Lain lagi dengan pria, banyak yang memang suka iseng dan main-main dengan perempuan. Pada dasarnya kebanyakan memang melakukannya untuk mendapatkan kepuasan seksual, namun tak sedikit yang melakukannya secara sengaja untuk menjebak mangsanya. Menjebak di sini bisa dalam arti memang untuk perbuatan yang jahat dan seringkali dilakukan secara beramai-ramai, bisa juga untuk mencari tahu bagaimana perempuan itu sebenarnya. Kan, banyak yang tidak mau tertipu dengan penampilan perempuan. Apalagi jika belum pernah bertatap muka, semua bisa menjadi siapa dan tampilan di foto belum tentu sama dengan aslinya.
Yang jahat adalah bila melakukan ini untuk tujuan bisa tertawa dan bersenang-senang. Apalagi terus menjadi bangga karena bisa menaklukkan banyak perempuan.

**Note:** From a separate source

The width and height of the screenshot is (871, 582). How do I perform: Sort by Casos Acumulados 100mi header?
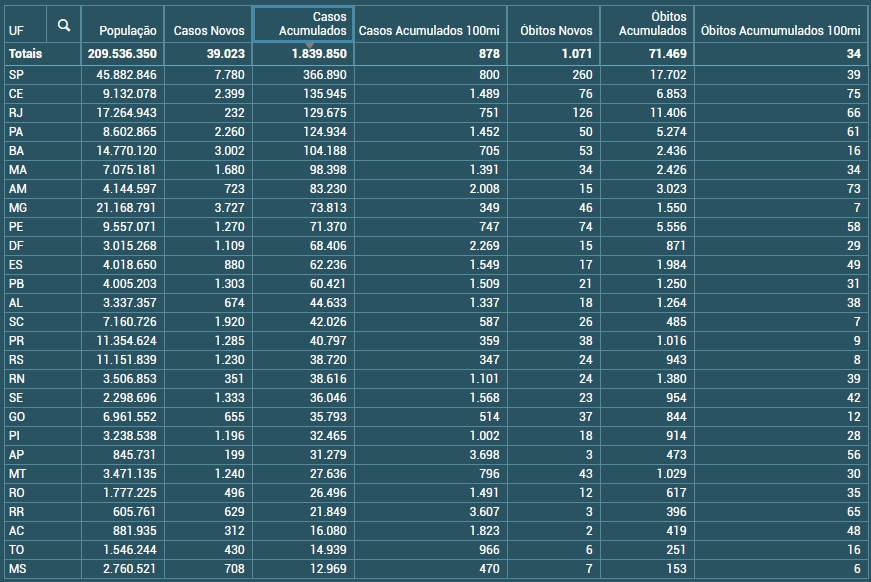[x=430, y=31]
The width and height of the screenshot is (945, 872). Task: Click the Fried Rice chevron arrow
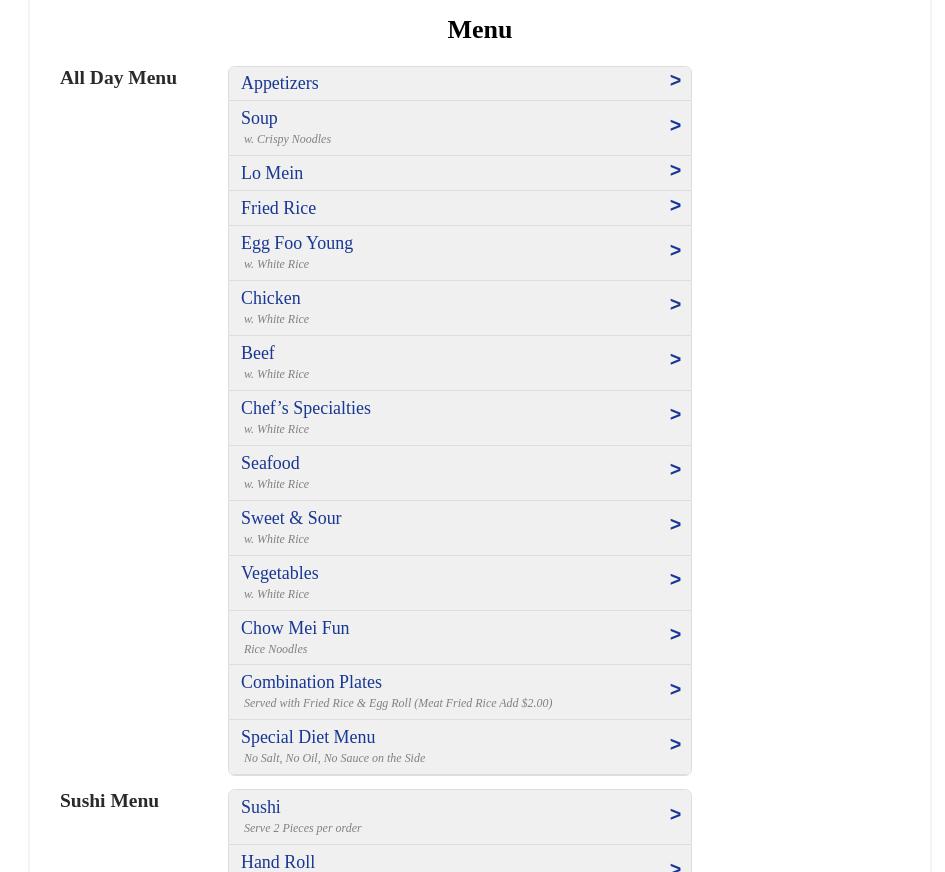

Yah, memang benar bila dikatakan hebat karena bisa membodohi banyak perempuan, dan itu memang salah perempuannya sendiri, kenapa mau?! Namun bila sudah melakukannya dan kemudian menyebarkan apa yang telah dilakukannya itu baik itu berupa chat, SMS, ataupun foto dan video seks yang sudah dilakukan, itu sudah kriminal dan melanggar hukum. Amat sangat tidak lucu dan sama sekali bukan prestasi yang membanggakan.
Bila pun memang merasa tidak melanggar hukum karena sudah biasa melakukannya, maka harus dicari tahu, jangan-jangan sudah kecanduan dan ketagihan. Ini menjadi masalah baru lagi, karena bisa memiiiki kelainan kejiwaaan perilaku seksual. Namun demikian, seberapa banyak yang berani untuk mengakuinya?! Berapa banyak yang berani untuk menghadapi fakta dan kenyataan yang sebenarnya?! Hebat di atas ranjang dunia maya dan telekomunikasi belum tentu benar hebat di atas ranjang dunia nyata. Makanya butuh pembuktian dan pengakuan untuk bisa meyakinkan diri bahwa memang benar hebat. Apalagi kalau banyak perempuan dan pria lain yang mengakuinya, ya?!
Saya menganggap bahwa chat dan phone sex yang mewabah terjadi di masyarakat Indonesia sekarang ini adalah sebuah fenomena gejala sosial yang sangat memprihatinkan. Di sini bisa tampak jelas sekali bagaimana ketidakstabilan sosial psikologis masyarakat yang sudah kehilangan rasa percaya diri, jati diri, dan juga keyakinan baik pada diri sendiri maupun yang lainnya. Tentunya hal ini juga termasuk pada kesehatan kondisi psikologisnya dan bagi saya sungguh amat sangat mengerikan. Sebuah Negara yang memiliki masyarakat yang tidak stabil secara psikologis dan tidak sehat jiwanya maka tentunya tidak akan pernah bisa menjadi sebuah Negara yang kokoh dan kuat. Hancur dan semakin hancur, iya, apalagi tidak ada kesadaran dari dalam diri setiap anggota masyarakat untuk mau mengubah dan memperbaikinya.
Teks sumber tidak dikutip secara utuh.